[[ Excerpt provided, beginning ]]

Bretton Woods is in New Hampshire. In 1944 it was the site of a big power economic summit to shape the postwar economic world.

It was part of the general, movement towards the Marshall Plan. After the war, the very highly industrialized U.S. economy no longer had war production to fuel the economy, and so they were trying to convert to a peacetime agenda. That peacetime agenda was essentially to rebuild Europe. So they embarked on a series of institutional design questions, created the World Bank, the IMF, and what was the GATT up until very recently. It's been converted into the WTO. In so doing, they poured a lot of money into construction of harbors, shipping, transport, railroads, and factory development. All of that was designed to subsidize the reconstruction of Europe. Once Europe was reconstructed, however, things really changed. It became a competitor. The industrial sectors of Europe and the U.S. began to compete with each other and to compete for foreign markets in the developing world. As a result, over time there's been a switch in the policies that these three Bretton Woods institutions embrace. These policies are now designed to move the industrialized production system into the Third World, exploit the resources and the labor of the Third World, and make those cheaper imports available to a globalized economy that is supposedly more efficient, but definitely more profitable for the transnational corporations.


Perhaps some people are stuck in the quagmire of acronyms that surround trade issues. We've already mentioned GATT and the WTO. Then there are NAFTA and MAI and terms like fast track. Could you sort these out?

[[ Excerpt provided, end ]]
[[ Stored data, beginning ]]

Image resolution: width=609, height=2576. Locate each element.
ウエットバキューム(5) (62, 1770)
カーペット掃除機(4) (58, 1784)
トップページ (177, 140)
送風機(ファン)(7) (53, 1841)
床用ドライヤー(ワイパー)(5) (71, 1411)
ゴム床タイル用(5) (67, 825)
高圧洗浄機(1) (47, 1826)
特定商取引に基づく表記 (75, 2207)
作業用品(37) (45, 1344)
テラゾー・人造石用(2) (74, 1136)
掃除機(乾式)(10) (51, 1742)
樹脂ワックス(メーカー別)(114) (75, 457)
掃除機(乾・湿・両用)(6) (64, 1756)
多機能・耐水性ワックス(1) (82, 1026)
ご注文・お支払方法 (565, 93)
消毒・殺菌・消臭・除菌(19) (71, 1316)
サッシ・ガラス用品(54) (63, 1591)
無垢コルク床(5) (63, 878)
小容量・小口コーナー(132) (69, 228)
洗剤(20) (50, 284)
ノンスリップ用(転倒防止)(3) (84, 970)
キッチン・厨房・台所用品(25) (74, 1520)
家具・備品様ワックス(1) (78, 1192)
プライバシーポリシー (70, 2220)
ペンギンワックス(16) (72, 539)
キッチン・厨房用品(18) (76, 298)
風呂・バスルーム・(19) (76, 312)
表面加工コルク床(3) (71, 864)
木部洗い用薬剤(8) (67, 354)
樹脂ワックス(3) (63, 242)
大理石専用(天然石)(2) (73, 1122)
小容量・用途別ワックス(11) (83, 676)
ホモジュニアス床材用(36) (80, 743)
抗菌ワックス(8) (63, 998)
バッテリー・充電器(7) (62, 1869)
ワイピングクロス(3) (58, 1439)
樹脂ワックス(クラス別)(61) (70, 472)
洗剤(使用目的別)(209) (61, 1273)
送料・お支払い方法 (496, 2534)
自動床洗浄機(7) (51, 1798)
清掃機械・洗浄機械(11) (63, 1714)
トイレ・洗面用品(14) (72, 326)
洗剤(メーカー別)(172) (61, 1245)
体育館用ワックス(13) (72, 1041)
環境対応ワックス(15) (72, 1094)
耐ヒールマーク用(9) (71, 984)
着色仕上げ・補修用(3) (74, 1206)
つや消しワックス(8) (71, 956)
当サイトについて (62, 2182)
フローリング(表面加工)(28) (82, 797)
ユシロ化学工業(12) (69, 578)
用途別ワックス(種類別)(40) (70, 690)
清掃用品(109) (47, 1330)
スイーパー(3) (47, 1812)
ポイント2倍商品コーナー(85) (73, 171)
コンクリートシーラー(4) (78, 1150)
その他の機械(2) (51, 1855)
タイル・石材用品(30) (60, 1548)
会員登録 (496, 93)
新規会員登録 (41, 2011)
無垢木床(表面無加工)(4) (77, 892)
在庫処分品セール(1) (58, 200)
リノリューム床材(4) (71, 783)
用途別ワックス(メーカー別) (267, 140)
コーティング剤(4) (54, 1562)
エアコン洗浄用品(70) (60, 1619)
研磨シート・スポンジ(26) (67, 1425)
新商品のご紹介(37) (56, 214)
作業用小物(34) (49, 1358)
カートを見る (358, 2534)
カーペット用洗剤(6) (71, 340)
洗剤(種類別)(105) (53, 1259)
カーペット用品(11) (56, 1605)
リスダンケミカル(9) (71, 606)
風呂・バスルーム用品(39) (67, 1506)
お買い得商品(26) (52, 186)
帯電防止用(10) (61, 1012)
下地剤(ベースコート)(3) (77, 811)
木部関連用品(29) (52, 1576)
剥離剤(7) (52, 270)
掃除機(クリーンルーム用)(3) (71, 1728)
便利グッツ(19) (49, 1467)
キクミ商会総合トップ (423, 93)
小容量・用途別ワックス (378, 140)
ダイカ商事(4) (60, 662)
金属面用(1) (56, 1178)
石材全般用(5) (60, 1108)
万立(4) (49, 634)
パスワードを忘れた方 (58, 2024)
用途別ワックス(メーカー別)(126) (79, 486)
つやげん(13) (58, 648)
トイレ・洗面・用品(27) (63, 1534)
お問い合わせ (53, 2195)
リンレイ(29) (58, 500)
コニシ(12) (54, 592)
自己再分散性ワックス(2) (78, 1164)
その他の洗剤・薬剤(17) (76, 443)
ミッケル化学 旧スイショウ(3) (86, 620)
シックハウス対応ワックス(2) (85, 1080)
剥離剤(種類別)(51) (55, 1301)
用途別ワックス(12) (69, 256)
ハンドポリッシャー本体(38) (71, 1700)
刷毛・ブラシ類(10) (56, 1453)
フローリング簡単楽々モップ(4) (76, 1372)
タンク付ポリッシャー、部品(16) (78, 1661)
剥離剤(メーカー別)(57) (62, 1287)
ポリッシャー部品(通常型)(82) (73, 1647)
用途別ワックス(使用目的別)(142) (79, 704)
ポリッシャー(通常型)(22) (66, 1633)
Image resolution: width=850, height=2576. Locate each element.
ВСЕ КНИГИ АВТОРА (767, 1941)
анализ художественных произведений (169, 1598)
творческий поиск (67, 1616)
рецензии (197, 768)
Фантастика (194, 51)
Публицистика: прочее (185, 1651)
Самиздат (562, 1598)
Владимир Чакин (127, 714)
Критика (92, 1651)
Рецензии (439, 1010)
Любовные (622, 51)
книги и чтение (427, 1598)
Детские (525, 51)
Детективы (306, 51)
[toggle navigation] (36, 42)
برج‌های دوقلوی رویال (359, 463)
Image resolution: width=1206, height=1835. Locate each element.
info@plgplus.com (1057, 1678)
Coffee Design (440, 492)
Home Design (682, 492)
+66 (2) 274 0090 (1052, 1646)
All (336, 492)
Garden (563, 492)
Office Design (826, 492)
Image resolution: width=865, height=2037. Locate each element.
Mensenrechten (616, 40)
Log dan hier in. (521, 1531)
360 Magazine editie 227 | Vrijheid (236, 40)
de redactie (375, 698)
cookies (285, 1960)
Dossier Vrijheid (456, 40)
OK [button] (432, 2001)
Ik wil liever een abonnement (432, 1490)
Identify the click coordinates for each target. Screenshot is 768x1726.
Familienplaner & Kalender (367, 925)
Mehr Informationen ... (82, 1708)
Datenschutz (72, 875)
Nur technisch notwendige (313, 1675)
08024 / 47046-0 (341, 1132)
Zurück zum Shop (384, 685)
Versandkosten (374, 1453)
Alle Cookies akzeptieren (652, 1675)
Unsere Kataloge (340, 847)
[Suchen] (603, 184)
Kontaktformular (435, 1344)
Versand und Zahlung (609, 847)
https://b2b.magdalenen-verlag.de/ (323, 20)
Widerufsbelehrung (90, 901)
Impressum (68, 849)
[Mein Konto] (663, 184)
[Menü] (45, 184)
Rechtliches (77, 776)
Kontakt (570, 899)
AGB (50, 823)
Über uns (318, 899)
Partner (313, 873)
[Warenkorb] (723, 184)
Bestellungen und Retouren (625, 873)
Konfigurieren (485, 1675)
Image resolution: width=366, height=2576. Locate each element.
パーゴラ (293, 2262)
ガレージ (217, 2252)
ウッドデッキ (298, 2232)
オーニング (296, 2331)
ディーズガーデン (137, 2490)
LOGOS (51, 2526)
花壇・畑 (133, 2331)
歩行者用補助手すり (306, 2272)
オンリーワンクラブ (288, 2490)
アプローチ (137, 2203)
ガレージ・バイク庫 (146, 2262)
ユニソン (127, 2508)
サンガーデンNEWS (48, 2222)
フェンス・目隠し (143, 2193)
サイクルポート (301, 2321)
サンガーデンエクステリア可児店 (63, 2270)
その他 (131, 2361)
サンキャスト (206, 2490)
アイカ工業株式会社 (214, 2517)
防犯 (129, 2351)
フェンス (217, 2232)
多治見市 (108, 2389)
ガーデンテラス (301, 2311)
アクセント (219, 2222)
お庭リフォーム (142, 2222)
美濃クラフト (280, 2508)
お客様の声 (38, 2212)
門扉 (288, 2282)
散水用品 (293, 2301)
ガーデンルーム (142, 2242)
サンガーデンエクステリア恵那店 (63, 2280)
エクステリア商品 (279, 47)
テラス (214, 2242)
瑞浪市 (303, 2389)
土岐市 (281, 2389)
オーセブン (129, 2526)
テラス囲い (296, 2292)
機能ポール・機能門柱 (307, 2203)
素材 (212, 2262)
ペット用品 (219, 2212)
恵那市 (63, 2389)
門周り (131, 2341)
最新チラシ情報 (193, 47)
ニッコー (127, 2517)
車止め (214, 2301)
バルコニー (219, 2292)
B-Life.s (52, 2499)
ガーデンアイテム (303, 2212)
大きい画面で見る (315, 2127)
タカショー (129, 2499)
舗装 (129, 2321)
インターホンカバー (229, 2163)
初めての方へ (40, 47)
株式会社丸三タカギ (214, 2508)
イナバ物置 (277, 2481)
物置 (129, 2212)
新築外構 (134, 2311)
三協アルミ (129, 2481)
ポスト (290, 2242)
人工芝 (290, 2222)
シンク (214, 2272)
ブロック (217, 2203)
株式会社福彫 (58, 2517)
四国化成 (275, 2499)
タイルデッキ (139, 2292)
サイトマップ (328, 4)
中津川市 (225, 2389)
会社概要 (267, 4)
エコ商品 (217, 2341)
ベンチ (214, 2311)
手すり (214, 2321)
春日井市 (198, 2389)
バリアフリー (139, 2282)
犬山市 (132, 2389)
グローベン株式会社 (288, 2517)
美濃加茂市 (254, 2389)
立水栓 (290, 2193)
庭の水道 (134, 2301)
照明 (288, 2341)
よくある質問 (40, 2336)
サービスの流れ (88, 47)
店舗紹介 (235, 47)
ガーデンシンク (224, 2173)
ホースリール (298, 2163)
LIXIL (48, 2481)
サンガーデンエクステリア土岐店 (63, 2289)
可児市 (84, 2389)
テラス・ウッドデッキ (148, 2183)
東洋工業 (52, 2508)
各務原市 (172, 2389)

[[ Stored data, end ]]

Assignment: Continue the passage above about Bretton Woods and the postwar trade institutions, starting right after its final sentence.

Solved exercise:
GATT is the General Agreement on Tariffs and Trade. At the time, the Bretton Woods negotiators were really designing something they called the International Trade Organization. Reading those original documents, one sees a number of principles that might be considered valid and important to implement at the international level, such as antitrust regulation and fair pricing for trade and international commodities. These parts of the International Trade Organization, however, did not get implemented into international law, precisely because the Truman administration at that time was having a number of partisan disputes with Congress. The only piece able to emerge from the congressional process was the one segment of the International Trade Organization that dealt with commercial trade. So only commercial trade was regulated, and in those days the regulations were primarily promotion of trade in order to restimulate investments in Europe. To this day they remain a promotion of trade more than a regulation of trade.

A number of the regulations that are emerging from the last couple of rounds of trade negotiations, in particular the Uruguay Round, which was finished in 1994, require governments to undo laws that had been made at the national level through processes of citizen participation, through Congresses or Parliaments, as the case may be. According to the WTO, which is the new World Trade Organization created by the Uruguay Round to enforce the new trade regime, many existing national laws need to be either changed in order to conform' with international trade law or a country has to pay a penalty if they prefer to keep what has been their democratically derived national legislation.


NAFTA, the North American Free Trade Agreement, passed Congress by a narrow vote.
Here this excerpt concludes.